Она вошла в избу с властным достоинством и, положив три поклона, сердито пробасила:
- Грязища‑то, духотища‑то какая у вас, Анна! И от мух отбоя нет - роями носятся, заразу сеют… Как только вас бог хранит? Мыть, чистить надо избу‑то, в лепоте держать, как моленную.
Мать со слезами бросилась к ней в распахнутые руки и застыла у неё на груди, вздрагивая от радостных рыданий. Паруша обнимала её и гладила по голове со слезами на глазах.
- Ну… полетала птичка на воле, а счастье‑то - ветер в поле…
Она мягко оттолкнула мать и с лукавой усмешкой в глазах уставилась на отца. Он вышел из‑за стола и поклонился ей в пояс. Но она повелительно отмахнулась от него.
- Теперьча сам хозяйничай, Василий. На чужой‑то стороне, чай, ума–разума набрался. Нам, старикам, - самим до себя, о грехах да о душе думать надо.
Дедушка попрежнему сидел за столом в переднем углу, маленький, грязно–седой, а бабушка опиралась о край лавки, скорбно стонала, как больная, но в этих стонах она изливала свою радость, что мы возвратились из кромешной чужой стороны и опять - дома.
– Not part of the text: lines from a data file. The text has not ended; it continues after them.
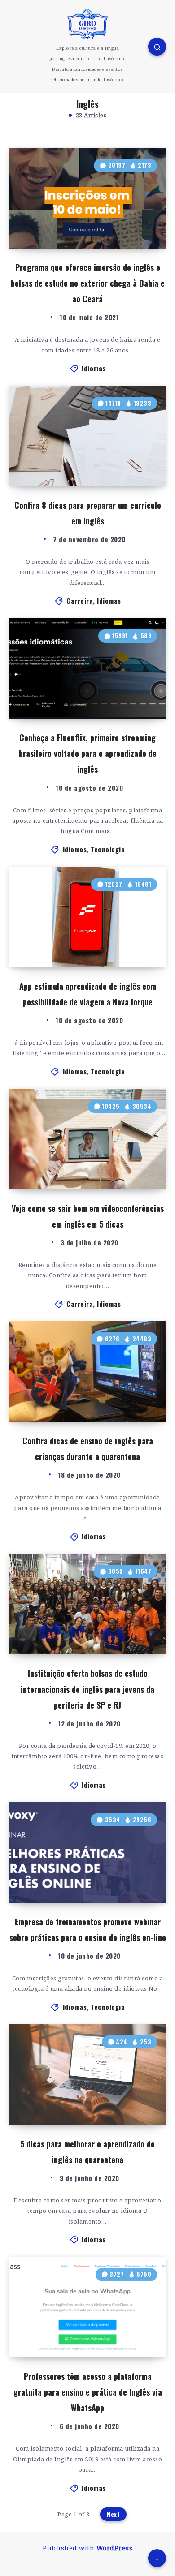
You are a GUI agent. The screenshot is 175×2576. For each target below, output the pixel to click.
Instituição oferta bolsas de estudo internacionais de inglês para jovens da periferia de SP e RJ (87, 1688)
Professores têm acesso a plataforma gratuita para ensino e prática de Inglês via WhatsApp (87, 2391)
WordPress (114, 2548)
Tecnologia (108, 849)
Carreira (79, 600)
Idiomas (94, 368)
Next (113, 2514)
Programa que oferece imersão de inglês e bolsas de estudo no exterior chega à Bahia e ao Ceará (88, 283)
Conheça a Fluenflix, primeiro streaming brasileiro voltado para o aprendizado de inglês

Мать стояла перед Парушей и не сводила с неё радостных глаз. А Паруша как будто совсем не замечала перемены в облике матери, хотя я знал, что она очень приметлива Должно быть, она не хотела конфузить мать и оберегала её от гнева деда и бабушки.
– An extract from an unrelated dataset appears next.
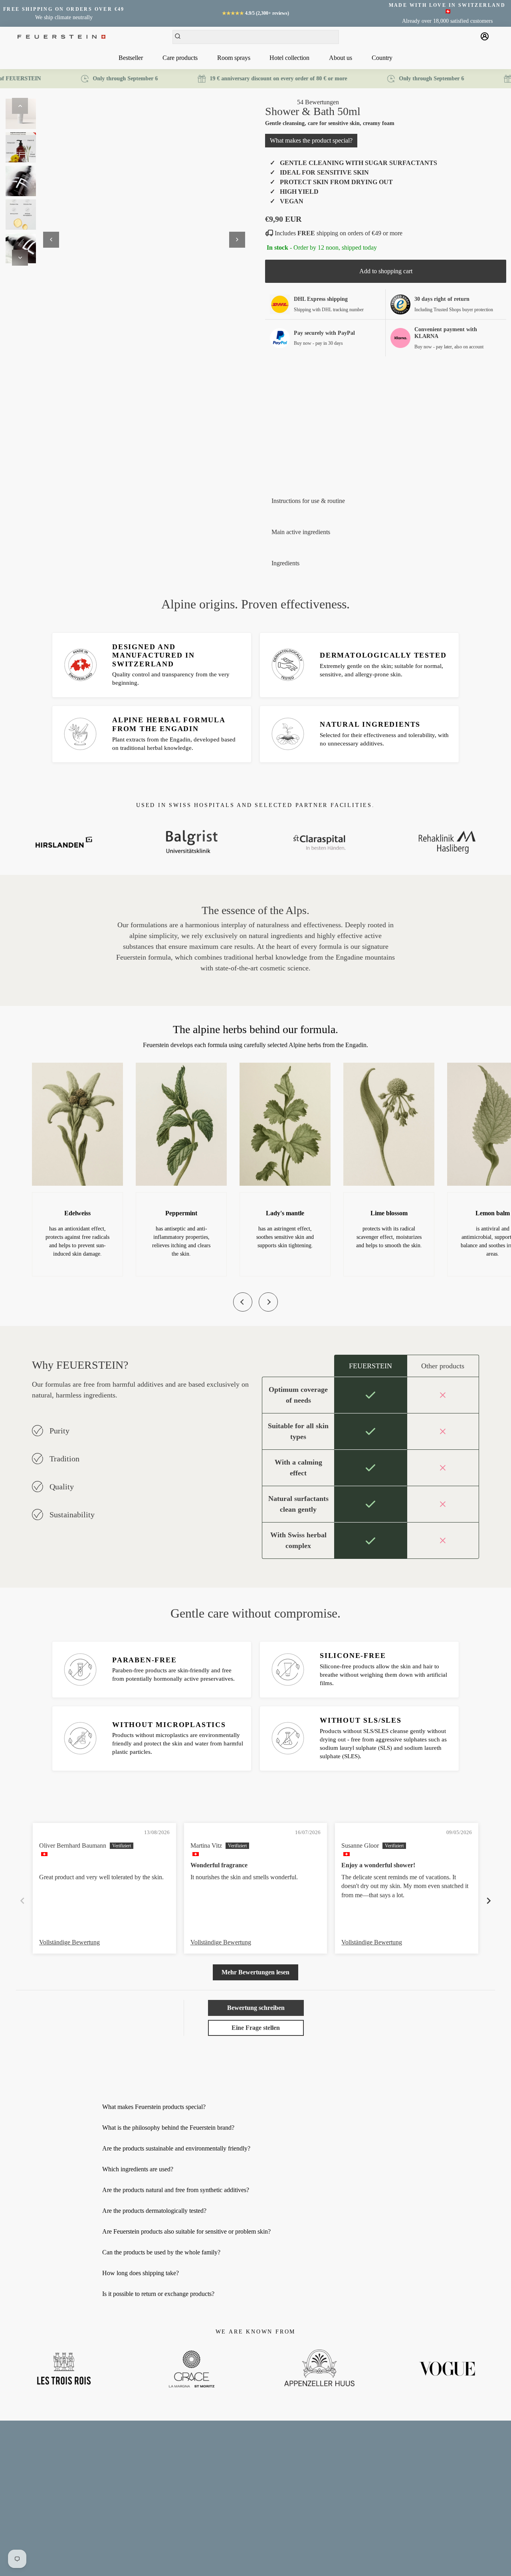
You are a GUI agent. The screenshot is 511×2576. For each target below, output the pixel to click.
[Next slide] (268, 1302)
- А вот своих‑то бородачей из избы не гонишь… - съязвил дедушка: - У шабров‑то падогом легко распоряжаться.
Паруша с суровым весельем в глазах вскинула голову.
- А у меня в избе всегда лишняя крошка хлеба найдётся. Мне гнать своих бородачей нужды нет: я сама от них в келью уйду. Мне, старой, на покой пора, а молодые своим умом жиоут. Похвалюсь, Фома: у вас у всех земелька‑то перегорела от беззаботности - на шее у бога сидели. А у меня хоть и тощой колосок, а с малым зёрнышком. Мы её, матушку, и кормили и поили. Сколь навозу вывезли из буераков да сколь бочек воды вылили!.. Эх, Фома, Фома! У вас, стариков, мудрость‑то дряхлая да нищая. Вспомянешь Микитушку, старика праведного! Правда‑то его нетленная: без мирской помочи, без обчей заботе о земле не будет ни благости, ни радости, только Митрию Стодневу да Серёге Ивагичу корысть.
Эту свою речь ома говорила убеждённо, как обличение, но в голосе сё мягко зздыхала печаль и умное сожаление.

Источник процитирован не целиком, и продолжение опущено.